Collected data
* * * *

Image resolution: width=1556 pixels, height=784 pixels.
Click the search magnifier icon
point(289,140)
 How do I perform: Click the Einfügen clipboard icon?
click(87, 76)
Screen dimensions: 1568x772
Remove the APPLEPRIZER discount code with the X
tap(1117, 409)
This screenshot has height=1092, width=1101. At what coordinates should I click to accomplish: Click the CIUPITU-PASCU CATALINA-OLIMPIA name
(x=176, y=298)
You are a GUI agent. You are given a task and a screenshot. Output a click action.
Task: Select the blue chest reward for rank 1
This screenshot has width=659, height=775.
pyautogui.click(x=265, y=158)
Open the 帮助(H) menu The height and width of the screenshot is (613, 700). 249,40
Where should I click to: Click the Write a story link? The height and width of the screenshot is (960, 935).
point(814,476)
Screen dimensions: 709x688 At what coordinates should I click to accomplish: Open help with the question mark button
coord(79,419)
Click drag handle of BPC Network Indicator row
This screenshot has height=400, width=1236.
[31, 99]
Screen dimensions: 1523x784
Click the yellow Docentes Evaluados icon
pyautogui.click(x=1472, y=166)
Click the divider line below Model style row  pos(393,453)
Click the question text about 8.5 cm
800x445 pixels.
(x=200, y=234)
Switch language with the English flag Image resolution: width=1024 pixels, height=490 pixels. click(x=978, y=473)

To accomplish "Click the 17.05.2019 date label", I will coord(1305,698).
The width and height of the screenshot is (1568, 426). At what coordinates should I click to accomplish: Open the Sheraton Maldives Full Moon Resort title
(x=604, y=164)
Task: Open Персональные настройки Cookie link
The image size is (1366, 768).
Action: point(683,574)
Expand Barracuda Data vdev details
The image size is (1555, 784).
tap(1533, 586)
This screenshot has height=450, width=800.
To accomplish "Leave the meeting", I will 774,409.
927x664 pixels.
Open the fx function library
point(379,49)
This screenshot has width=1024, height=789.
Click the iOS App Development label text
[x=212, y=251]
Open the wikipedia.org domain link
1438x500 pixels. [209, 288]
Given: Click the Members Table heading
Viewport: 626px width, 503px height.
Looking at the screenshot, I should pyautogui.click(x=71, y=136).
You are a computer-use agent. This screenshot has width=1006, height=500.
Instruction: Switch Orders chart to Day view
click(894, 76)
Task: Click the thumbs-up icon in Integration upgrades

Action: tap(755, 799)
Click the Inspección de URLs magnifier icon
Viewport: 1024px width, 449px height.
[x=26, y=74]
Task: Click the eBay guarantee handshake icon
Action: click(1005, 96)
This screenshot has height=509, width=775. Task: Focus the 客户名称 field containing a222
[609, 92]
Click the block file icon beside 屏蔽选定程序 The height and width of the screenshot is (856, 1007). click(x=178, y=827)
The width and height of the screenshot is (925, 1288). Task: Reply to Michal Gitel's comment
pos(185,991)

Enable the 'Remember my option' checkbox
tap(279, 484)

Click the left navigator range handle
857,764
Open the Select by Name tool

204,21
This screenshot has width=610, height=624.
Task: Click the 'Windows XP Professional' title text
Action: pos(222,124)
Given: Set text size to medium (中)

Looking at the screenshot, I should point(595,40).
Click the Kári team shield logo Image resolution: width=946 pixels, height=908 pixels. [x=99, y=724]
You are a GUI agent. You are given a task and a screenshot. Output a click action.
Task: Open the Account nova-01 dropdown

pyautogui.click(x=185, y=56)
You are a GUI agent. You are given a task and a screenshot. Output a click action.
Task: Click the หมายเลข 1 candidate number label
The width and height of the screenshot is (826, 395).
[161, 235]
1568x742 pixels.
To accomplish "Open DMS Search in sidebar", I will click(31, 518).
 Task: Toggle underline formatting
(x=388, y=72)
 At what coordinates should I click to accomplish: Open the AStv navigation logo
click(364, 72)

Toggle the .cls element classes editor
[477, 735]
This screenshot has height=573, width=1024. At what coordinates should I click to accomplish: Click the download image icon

* * * *

Directions for this task:
Write out the records exactly, starting at the first line and stopping after the line that contains "Task: Select the blue chest reward for rank 1".

Response area:
Image resolution: width=1556 pixels, height=784 pixels.
Click the search magnifier icon
point(289,140)
 How do I perform: Click the Einfügen clipboard icon?
click(87, 76)
Screen dimensions: 1568x772
Remove the APPLEPRIZER discount code with the X
tap(1117, 409)
This screenshot has height=1092, width=1101. At what coordinates should I click to accomplish: Click the CIUPITU-PASCU CATALINA-OLIMPIA name
(x=176, y=298)
You are a GUI agent. You are given a task and a screenshot. Output a click action.
Task: Select the blue chest reward for rank 1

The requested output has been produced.